- [EXERCISE REQUIREMENTS]:
A. In the vector algebra page, rewrite the passage between "A. The given" and "a unit vector.", inclusive, substituting "Easy" for every "Medium".
B. List every vertex of the triangle in the last question of the vector algebra page, with its coordinates.

- [PAGE]:
********

NCERT Solutions For Class 12 Maths Chapter 10 Vector Algebra

Q. Find \( \lvert \vec{a}\times\vec{b}\rvert \), if \( \vec{a}=\hat{i}-7\hat{j}+7\hat{k} \) and \( \vec{b}=3\hat{i}-2\hat{j}+2\hat{k} \).

A. Given vectors are \( \vec{a}=\hat{i}-7\hat{j}+7\hat{k} \) and \( \vec{b}=3\hat{i}-2\hat{j}+2\hat{k} \).

Then,

\[
\vec{a}\times\vec{b}=
\begin{vmatrix}
\hat{i} & \hat{j} & \hat{k}\\
1 & -7 & 7\\
3 & -2 & 2
\end{vmatrix}
=(-14+14)\hat{i}+(2-21)\hat{j}+(-2+21)\hat{k}
=-19\hat{j}+19\hat{k}
\]

\[
\therefore\ \lvert \vec{a}\times\vec{b}\rvert=\lvert -19\hat{j}+19\hat{k}\rvert
=\sqrt{(-19)^2+(19)^2}=19\sqrt{2}
\]

Subject: Mathematics  |  Chapter: Vector Algebra  |  Difficulty Level: Medium

Q. Find the sum of the vectors \( \vec{a}=\hat{i}-2\hat{j}+\hat{k} \), \( \vec{b}=-2\hat{i}+4\hat{j}+5\hat{k} \) and \( \vec{c}=\hat{i}-6\hat{j}-7\hat{k} \).

A. The given vectors are \( \vec{a}=\hat{i}-2\hat{j}+\hat{k} \), \( \vec{b}=-2\hat{i}+4\hat{j}+5\hat{k} \) and \( \vec{c}=\hat{i}-6\hat{j}-7\hat{k} \).

Then,

\[
\vec{a}+\vec{b}+\vec{c}
=(\hat{i}-2\hat{j}+\hat{k})+(-2\hat{i}+4\hat{j}+5\hat{k})+(\hat{i}-6\hat{j}-7\hat{k})
=-4\hat{j}-\hat{k}
\]

Subject: Mathematics  |  Chapter: Vector Algebra  |  Difficulty Level: Medium

Q. Find the value of \(x\) for which \(x(\hat{i}+\hat{j}+\hat{k})\) is a unit vector.

A. \(x(\hat{i}+\hat{j}+\hat{k})\) is a unit vector, so

\[
\lvert x(\hat{i}+\hat{j}+\hat{k})\rvert=1
\Rightarrow \lvert x\rvert\ \lvert \hat{i}+\hat{j}+\hat{k}\rvert=1
\Rightarrow \lvert x\rvert\sqrt{1^2+1^2+1^2}=1
\Rightarrow \lvert x\rvert\sqrt{3}=1
\Rightarrow x=\pm\frac{1}{\sqrt{3}}
\]

Subject: Mathematics  |  Chapter: Vector Algebra  |  Difficulty Level: Medium

Q. Find the area of the triangle with vertices \(A(1,1,2)\), \(B(2,3,5)\) and \(C(1,5,5)\).

********

- [SUPPLIED MATERIAL]:
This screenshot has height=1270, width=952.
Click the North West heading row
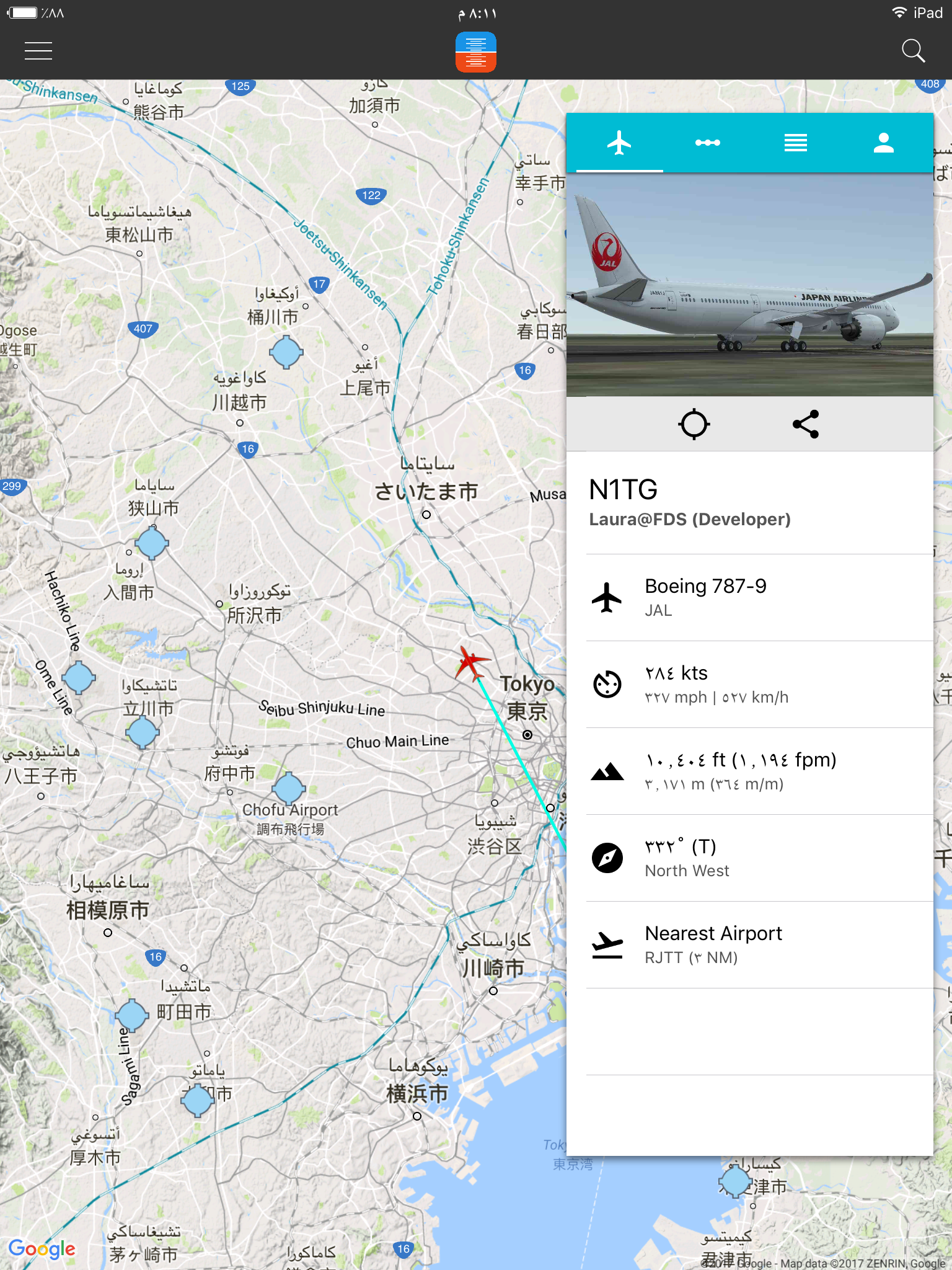760,858
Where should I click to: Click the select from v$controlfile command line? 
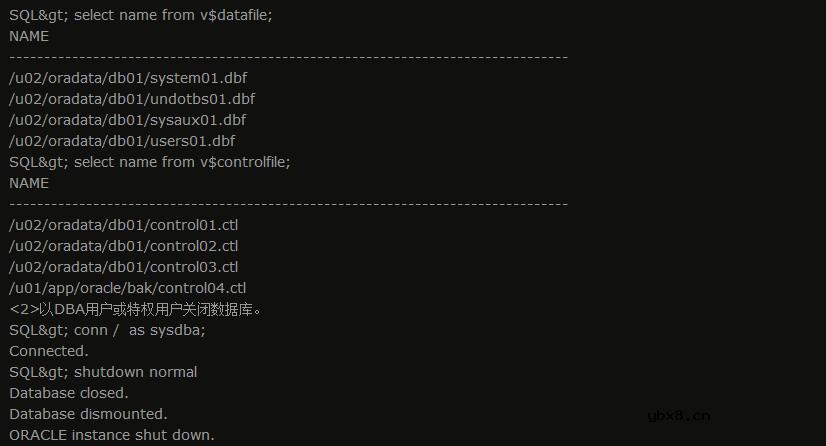[149, 162]
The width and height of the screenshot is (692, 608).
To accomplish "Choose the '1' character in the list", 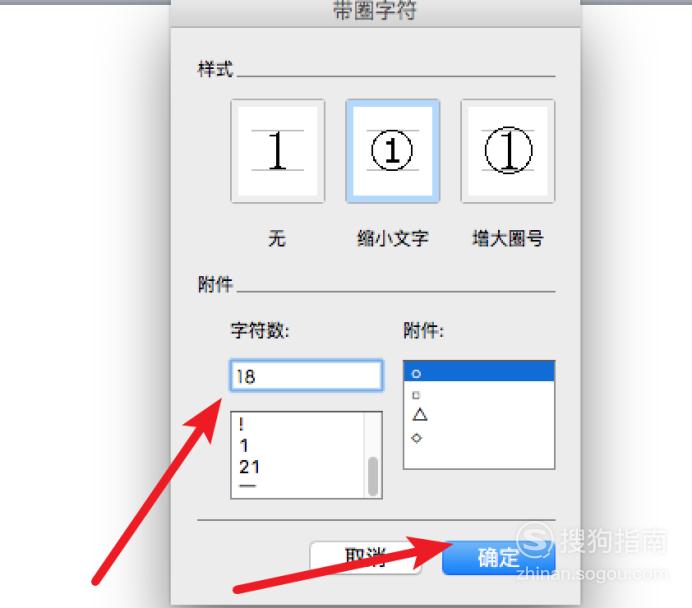I will coord(298,445).
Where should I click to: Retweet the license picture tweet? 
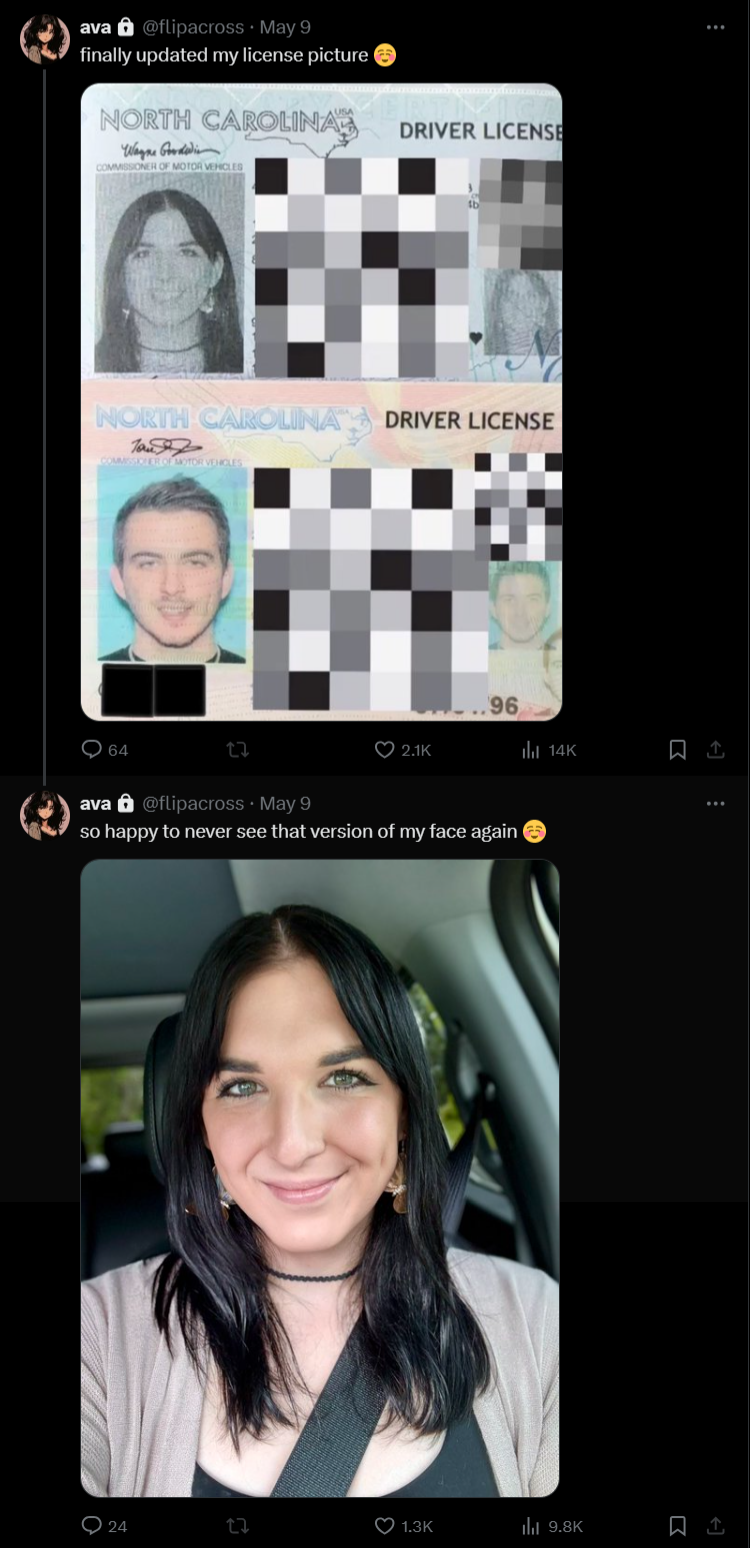pyautogui.click(x=238, y=749)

********

- [THE SOLUTIONS]:
A.
A. The given vectors are \( \vec{a}=\hat{i}-2\hat{j}+\hat{k} \), \( \vec{b}=-2\hat{i}+4\hat{j}+5\hat{k} \) and \( \vec{c}=\hat{i}-6\hat{j}-7\hat{k} \).

Then,

\[
\vec{a}+\vec{b}+\vec{c}
=(\hat{i}-2\hat{j}+\hat{k})+(-2\hat{i}+4\hat{j}+5\hat{k})+(\hat{i}-6\hat{j}-7\hat{k})
=-4\hat{j}-\hat{k}
\]

Subject: Mathematics  |  Chapter: Vector Algebra  |  Difficulty Level: Easy

Q. Find the value of \(x\) for which \(x(\hat{i}+\hat{j}+\hat{k})\) is a unit vector.

B. A(1,1,2), B(2,3,5), C(1,5,5)